[Problem description]:
Every line from the one with "Screen dimensions: 1270x952" to the final line of the records should be printed exactly as it is, with pictures left out.

--- START ---

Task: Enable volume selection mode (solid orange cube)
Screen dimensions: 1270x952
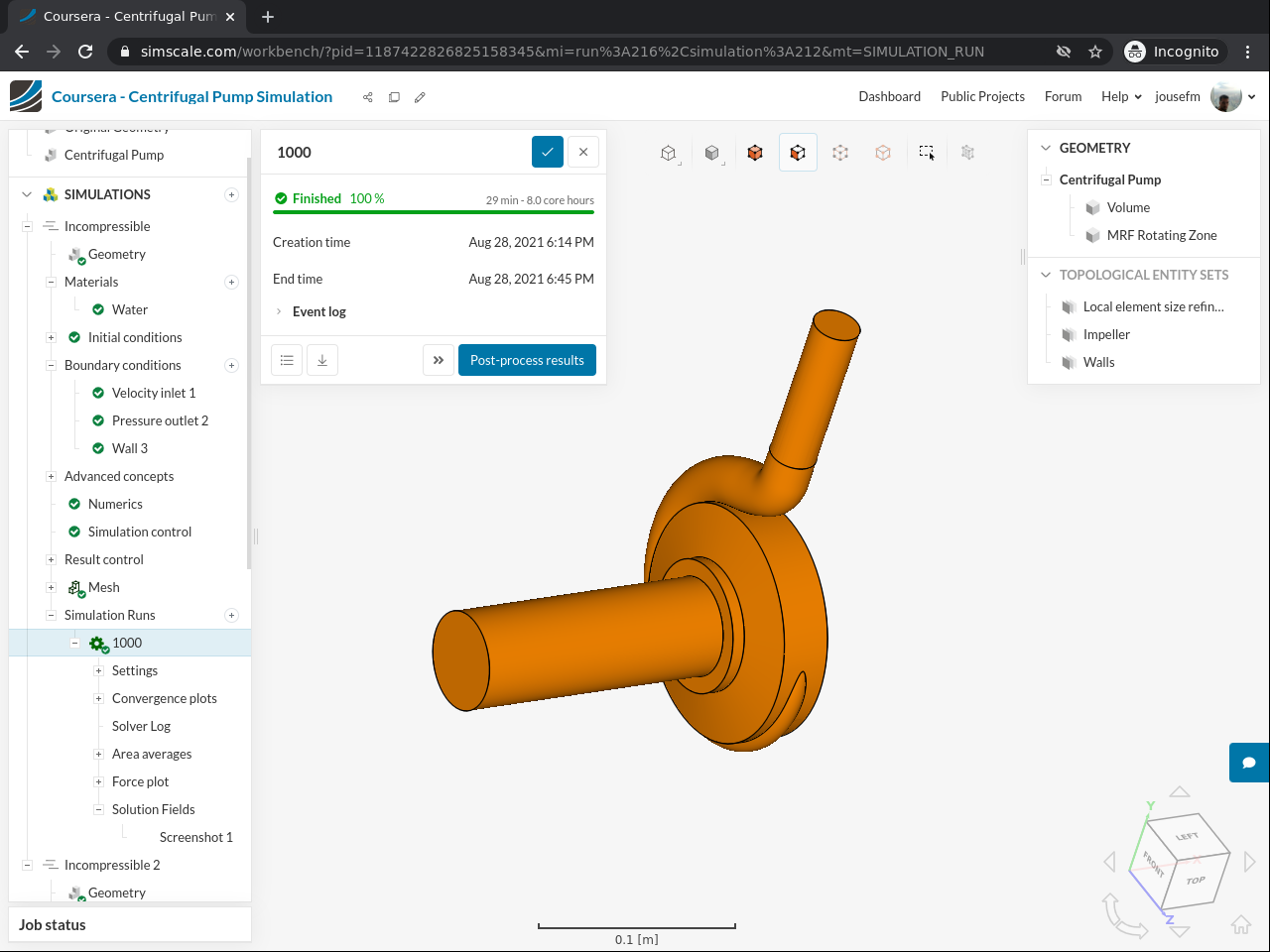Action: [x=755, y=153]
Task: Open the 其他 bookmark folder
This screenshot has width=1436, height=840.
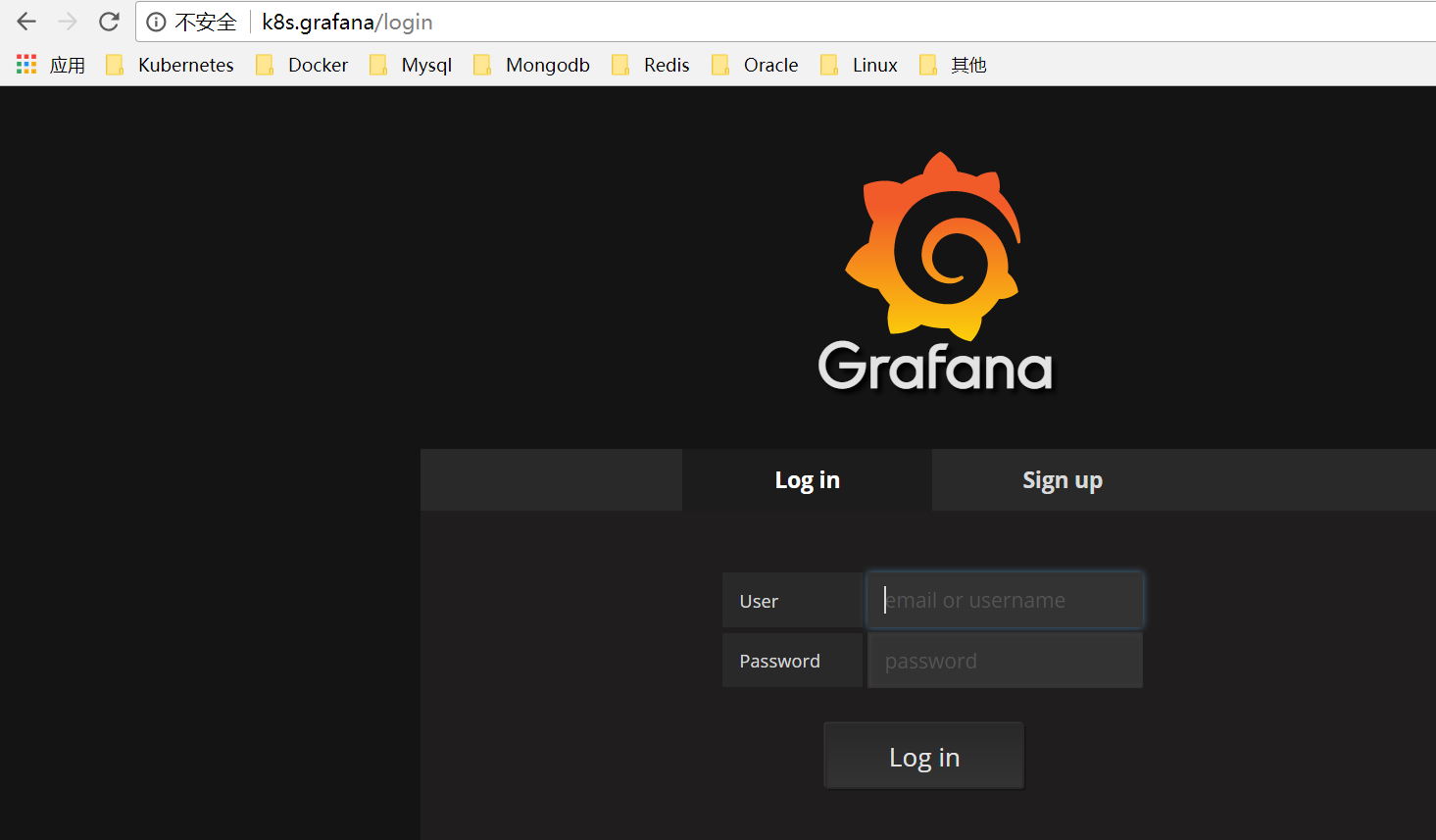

--- END ---

[Answer to this exercise]:
Screen dimensions: 1270x952
Action: [x=755, y=153]
Task: Open the 其他 bookmark folder
This screenshot has width=1436, height=840.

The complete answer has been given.